--- begin ---
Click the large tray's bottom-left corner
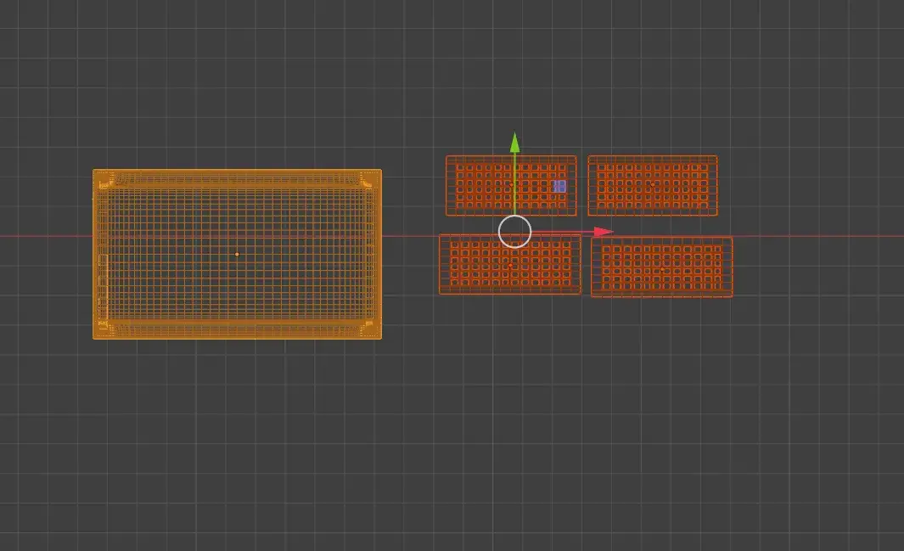pyautogui.click(x=94, y=338)
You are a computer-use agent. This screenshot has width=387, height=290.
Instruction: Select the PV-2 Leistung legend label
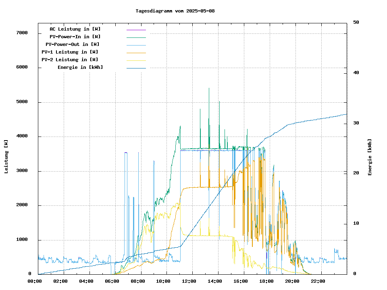coord(70,60)
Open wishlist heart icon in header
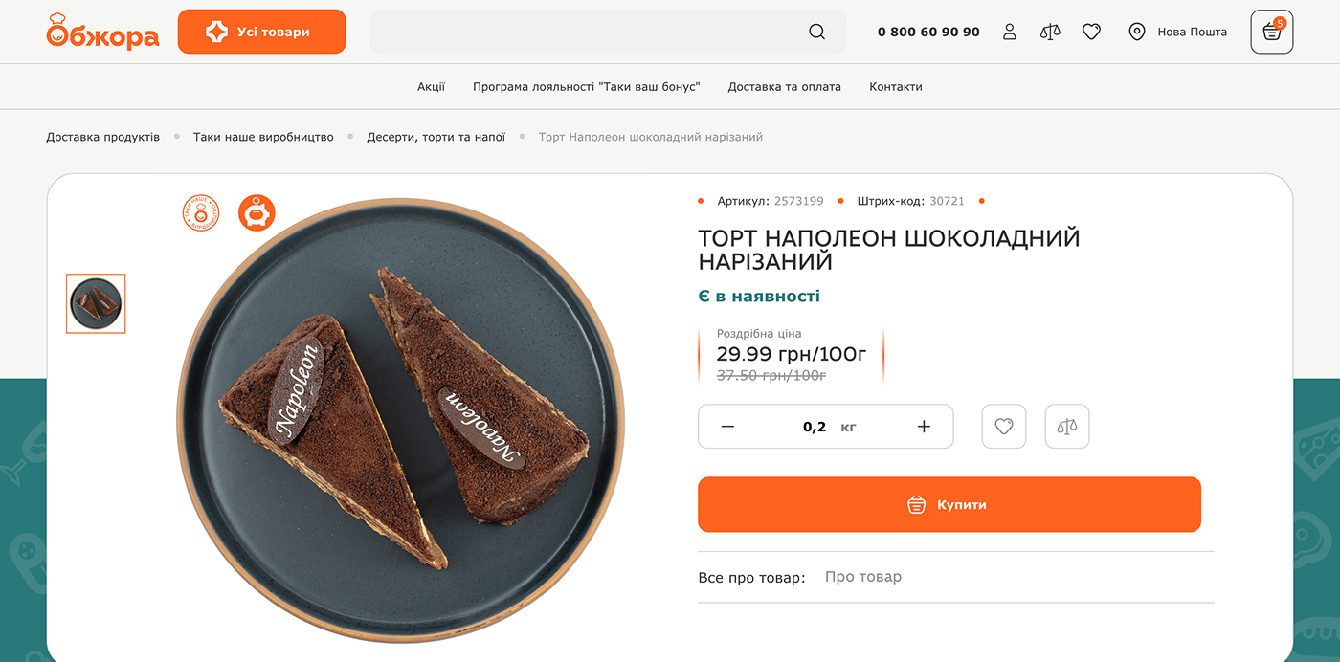1340x662 pixels. click(x=1091, y=32)
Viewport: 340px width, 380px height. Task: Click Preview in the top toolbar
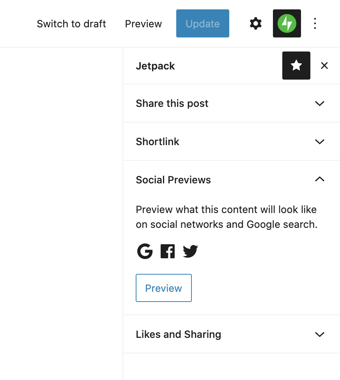pyautogui.click(x=143, y=23)
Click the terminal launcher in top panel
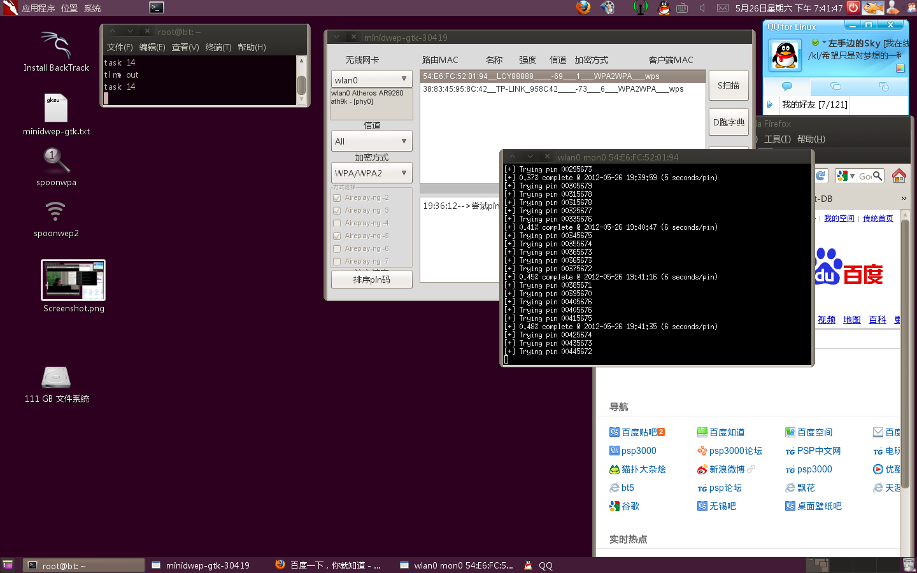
--- end ---
> Work to do
How many lines in the entries above contain the string "width"? Case counts. Reply with the number only.

> Solved problem
2